Let $V$ be a symmetric closed monoidal category and denote with $[-,=]:V^{°} \otimes V \rightarrow V$ its internal hom. Let $j_x : 1 \rightarrow [x,x]$ be the adjoint to the left-unitor $\lambda_x : 1 \otimes x \rightarrow x$. Suppose we have a morphism $f : 1 \rightarrow x$, I want to prove that the following diagram commutes $\require{AMScd}$ \begin{CD} 1 @>{j}>> [x,x]\\ @VVjV @VV[f,1]V\\ [1,1] @>{[1,f]}>> [1,x]. \end{CD} My idea was to show that both arrows are adjoints to the same morphism $1\otimes 1 \rightarrow x$. It's relatively easy to show that the adjoint to $[1,f] \cdot j$ is $f \cdot \lambda_1$. My problem is to show the same also for $[f,1] \cdot j$.

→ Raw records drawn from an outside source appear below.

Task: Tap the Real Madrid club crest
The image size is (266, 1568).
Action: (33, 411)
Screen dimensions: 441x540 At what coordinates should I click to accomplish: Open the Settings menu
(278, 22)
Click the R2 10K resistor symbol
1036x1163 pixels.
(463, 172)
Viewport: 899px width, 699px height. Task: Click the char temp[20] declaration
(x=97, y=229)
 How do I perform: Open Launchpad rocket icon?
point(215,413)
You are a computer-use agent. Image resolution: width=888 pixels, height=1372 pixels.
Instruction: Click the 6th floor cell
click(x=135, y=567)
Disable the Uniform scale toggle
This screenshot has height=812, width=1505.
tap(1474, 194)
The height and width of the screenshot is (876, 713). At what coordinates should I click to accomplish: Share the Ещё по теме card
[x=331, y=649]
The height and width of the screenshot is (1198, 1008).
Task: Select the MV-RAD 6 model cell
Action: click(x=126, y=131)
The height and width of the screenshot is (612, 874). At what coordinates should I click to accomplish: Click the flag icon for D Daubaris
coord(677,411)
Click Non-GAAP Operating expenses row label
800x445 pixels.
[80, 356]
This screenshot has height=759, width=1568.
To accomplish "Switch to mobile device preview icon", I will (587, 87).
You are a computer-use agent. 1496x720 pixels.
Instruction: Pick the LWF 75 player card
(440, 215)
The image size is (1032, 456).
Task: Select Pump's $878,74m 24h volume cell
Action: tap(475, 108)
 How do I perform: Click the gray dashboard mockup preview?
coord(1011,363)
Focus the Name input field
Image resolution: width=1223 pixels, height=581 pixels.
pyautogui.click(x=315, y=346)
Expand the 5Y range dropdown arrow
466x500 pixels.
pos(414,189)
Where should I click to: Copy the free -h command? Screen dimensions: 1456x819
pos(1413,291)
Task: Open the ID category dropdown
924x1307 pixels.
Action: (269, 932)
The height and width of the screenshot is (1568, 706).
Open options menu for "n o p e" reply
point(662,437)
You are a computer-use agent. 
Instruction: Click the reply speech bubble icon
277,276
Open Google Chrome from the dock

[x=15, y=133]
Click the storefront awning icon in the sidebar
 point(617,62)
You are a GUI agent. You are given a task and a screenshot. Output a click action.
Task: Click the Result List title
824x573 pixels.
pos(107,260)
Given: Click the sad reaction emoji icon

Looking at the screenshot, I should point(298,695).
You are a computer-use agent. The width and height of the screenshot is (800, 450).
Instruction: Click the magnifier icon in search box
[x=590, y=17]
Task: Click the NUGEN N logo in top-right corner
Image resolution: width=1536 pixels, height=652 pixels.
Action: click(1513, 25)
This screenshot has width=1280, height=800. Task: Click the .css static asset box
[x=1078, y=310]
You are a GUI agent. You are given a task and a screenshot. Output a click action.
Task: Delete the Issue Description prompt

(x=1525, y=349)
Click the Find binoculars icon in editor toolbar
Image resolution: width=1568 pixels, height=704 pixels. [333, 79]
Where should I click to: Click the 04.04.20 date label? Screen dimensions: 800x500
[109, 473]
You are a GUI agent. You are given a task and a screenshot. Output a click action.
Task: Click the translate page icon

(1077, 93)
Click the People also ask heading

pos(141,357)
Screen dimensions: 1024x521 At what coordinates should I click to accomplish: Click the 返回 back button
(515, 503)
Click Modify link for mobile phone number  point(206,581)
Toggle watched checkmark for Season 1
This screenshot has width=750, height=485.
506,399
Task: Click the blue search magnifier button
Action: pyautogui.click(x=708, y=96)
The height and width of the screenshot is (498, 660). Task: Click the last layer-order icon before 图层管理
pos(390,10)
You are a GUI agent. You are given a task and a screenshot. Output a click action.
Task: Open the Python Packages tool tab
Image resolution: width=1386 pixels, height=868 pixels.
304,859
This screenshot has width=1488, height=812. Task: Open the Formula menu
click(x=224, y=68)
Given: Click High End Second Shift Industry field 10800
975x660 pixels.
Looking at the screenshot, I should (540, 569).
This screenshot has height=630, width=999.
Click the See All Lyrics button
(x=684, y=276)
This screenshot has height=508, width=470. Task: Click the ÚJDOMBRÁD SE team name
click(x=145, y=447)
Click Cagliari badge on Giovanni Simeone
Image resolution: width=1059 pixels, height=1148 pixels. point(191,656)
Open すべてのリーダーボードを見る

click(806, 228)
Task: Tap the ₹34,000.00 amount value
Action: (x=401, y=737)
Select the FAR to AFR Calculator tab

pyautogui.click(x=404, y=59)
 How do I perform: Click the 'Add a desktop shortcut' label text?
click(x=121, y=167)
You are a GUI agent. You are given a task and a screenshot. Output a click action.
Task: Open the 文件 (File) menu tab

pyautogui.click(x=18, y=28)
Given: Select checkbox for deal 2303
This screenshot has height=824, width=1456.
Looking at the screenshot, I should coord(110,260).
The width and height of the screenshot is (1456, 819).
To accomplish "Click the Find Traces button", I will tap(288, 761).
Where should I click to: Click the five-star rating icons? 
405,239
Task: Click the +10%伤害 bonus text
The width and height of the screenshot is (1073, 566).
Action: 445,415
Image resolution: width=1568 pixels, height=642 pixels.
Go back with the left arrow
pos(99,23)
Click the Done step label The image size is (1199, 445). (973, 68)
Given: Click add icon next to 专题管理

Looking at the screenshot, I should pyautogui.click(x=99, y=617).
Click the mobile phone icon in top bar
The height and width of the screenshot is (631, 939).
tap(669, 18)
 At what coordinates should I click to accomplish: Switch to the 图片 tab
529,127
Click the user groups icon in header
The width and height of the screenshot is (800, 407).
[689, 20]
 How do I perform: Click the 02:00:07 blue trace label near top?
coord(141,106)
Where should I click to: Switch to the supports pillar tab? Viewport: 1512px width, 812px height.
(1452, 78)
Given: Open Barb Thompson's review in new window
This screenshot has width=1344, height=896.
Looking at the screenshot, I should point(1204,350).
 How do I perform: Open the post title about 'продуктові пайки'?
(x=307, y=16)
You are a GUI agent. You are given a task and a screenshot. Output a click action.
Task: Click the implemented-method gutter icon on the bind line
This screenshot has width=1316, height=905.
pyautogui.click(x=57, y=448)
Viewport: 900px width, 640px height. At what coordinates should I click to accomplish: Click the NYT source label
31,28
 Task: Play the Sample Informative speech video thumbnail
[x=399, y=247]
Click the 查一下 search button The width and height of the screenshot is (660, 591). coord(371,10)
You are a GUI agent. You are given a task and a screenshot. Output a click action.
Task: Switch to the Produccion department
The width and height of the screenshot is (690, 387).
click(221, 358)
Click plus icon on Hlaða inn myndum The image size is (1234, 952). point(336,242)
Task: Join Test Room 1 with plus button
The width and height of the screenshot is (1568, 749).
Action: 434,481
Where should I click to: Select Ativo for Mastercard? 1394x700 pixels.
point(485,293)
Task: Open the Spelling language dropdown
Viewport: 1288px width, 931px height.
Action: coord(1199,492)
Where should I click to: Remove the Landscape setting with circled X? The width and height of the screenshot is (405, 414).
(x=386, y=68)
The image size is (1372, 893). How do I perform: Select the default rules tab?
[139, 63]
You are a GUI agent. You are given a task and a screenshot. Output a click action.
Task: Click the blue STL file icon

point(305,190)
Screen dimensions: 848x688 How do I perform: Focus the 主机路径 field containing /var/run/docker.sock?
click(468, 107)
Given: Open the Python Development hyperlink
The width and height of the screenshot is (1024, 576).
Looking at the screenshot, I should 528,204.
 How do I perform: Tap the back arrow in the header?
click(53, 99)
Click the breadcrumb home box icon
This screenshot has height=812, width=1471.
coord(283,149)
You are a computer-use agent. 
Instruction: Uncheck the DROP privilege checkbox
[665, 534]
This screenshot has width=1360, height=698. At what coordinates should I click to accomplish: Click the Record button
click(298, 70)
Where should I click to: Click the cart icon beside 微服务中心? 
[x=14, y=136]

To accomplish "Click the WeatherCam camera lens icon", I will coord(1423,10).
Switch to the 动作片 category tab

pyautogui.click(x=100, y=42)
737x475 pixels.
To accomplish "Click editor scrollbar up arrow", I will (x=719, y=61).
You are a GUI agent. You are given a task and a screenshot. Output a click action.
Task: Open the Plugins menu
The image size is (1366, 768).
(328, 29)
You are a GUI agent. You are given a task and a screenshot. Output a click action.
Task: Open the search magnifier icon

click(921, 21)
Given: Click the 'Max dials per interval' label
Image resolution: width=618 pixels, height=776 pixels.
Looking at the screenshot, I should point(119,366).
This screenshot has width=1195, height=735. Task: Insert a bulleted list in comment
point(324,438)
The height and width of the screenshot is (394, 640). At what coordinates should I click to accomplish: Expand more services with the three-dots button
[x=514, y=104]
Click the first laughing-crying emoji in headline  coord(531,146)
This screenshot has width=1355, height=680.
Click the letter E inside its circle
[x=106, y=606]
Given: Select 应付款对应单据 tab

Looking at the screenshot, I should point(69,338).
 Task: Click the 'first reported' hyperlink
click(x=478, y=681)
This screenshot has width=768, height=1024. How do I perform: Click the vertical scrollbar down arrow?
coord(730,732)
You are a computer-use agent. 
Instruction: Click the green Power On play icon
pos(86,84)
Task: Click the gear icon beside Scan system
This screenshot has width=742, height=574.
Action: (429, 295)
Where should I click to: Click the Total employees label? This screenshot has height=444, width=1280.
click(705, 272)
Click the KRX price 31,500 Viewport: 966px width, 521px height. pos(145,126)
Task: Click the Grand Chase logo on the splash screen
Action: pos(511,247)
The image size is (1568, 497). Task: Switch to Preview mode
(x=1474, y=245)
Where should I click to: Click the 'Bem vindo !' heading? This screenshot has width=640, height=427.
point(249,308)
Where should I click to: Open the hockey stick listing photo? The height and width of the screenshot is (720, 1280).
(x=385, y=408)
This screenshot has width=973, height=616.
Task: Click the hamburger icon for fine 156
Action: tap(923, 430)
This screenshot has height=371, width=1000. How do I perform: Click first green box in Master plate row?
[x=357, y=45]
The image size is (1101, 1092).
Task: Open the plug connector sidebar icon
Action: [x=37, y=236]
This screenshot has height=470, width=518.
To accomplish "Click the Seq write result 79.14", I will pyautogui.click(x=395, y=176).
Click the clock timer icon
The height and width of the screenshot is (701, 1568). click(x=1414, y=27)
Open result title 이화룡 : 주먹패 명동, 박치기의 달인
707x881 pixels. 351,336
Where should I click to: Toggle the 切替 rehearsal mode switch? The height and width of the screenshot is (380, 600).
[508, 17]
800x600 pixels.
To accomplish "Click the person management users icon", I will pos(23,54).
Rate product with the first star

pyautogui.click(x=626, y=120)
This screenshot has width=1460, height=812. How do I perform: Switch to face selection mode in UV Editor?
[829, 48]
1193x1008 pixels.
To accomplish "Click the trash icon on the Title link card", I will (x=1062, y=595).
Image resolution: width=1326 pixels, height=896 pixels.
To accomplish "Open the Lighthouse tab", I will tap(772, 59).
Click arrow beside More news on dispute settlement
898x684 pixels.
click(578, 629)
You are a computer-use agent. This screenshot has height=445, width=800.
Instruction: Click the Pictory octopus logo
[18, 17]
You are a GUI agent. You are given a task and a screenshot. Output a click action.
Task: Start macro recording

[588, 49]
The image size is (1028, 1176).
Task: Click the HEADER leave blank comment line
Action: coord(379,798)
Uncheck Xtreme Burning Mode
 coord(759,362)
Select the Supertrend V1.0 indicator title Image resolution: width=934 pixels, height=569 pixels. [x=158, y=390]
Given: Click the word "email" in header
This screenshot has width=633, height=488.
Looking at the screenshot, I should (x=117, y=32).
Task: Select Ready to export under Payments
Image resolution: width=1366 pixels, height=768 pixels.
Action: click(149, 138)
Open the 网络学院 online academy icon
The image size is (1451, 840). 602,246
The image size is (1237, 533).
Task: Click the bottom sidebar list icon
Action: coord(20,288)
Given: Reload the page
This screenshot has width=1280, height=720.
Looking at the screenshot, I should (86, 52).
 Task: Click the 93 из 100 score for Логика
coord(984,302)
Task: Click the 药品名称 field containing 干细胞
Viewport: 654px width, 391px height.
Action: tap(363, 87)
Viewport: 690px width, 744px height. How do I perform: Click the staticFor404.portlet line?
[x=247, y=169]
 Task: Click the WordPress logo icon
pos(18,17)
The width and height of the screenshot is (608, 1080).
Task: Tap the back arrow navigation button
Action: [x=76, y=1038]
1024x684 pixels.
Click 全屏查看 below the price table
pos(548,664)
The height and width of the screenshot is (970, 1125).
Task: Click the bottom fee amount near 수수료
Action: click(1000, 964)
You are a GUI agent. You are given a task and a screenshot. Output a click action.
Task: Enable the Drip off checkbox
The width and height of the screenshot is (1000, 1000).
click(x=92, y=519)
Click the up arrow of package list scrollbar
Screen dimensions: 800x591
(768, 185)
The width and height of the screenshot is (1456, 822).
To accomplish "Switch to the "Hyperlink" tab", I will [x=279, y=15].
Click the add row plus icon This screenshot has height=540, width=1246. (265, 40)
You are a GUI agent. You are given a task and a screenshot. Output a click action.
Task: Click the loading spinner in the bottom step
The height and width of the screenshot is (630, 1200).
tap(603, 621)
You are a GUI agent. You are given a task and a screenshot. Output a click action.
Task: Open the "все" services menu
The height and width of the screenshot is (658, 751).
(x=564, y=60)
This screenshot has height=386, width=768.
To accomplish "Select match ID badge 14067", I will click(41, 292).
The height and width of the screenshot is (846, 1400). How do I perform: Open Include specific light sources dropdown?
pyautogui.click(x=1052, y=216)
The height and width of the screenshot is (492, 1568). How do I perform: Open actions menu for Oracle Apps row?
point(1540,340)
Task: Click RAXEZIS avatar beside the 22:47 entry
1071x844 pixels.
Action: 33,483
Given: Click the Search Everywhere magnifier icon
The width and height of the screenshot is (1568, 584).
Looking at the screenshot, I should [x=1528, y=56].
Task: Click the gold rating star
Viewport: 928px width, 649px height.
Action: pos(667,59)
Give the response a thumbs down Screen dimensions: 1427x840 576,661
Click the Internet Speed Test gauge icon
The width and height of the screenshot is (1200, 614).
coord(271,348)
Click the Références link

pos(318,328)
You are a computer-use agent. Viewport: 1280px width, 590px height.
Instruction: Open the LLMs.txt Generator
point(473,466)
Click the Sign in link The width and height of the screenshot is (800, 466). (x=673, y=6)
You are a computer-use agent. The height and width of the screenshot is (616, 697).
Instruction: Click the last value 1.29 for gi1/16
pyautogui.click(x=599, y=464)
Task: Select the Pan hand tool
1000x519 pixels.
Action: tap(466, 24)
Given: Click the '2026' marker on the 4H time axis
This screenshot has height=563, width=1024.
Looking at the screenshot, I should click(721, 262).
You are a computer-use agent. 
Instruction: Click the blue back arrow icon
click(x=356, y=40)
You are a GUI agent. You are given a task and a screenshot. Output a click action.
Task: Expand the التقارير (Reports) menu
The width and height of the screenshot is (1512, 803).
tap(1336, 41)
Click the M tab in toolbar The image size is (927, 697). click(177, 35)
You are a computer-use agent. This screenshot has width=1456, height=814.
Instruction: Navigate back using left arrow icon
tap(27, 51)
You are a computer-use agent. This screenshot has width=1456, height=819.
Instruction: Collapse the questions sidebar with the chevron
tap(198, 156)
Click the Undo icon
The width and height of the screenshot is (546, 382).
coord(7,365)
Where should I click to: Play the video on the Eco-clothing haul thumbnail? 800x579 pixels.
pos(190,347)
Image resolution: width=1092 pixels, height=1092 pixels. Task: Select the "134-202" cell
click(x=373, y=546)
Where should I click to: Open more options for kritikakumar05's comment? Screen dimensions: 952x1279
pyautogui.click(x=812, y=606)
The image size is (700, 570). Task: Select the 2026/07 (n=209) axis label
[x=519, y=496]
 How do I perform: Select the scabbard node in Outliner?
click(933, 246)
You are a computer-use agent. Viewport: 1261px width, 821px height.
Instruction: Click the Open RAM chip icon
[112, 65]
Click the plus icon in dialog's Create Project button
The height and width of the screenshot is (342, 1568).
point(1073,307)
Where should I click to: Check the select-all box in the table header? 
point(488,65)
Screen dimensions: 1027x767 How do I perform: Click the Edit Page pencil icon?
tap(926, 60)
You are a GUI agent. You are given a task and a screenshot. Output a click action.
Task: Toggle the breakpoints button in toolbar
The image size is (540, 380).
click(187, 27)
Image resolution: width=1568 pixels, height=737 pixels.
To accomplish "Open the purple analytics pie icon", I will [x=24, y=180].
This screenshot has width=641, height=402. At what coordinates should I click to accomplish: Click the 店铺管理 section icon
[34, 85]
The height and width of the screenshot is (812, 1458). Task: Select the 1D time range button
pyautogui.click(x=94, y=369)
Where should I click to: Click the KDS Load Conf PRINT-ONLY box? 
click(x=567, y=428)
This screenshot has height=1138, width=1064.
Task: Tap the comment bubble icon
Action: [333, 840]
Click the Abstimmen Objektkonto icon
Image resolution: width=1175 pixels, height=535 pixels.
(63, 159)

By using the extranaturality of the evaluation $ev_{z,y} : [z,y]\otimes z \rightarrow y$, as expressed in the following commutative diagram, $\require{AMScd}$ \begin{CD} [x,x]\otimes 1 @>{[x,x]\otimes f}>> [x,x]\otimes x\\ @VV[f,1]\otimes 1V @VV{ev}V\\ [1,x]\otimes 1@>ev>>x \end{CD}
I was able to show that the adjoint to $[f,1] \cdot j$ is $ev \cdot j\otimes f$, but I don't know how to conclude that $ ev\cdot j\otimes f = f \cdot \lambda_1$ as I expected.
Apparently it was simpler than I expected.
We have \begin{align} ev \cdot j \otimes f &= ev \cdot 1 \cdot [x,x] \otimes f \cdot j\otimes 1,\\ &= ev \cdot j\otimes x \cdot 1 \otimes f, \\ &= \lambda_x \cdot 1 \otimes f, \end{align} where $ev \cdot j\otimes x = \lambda_x$ follows directly from the definition of $j$. Since $\lambda$ is natural, we have $\lambda_x \cdot 1 \otimes f = f \cdot \lambda_1$ which is exactly what I wanted to prove.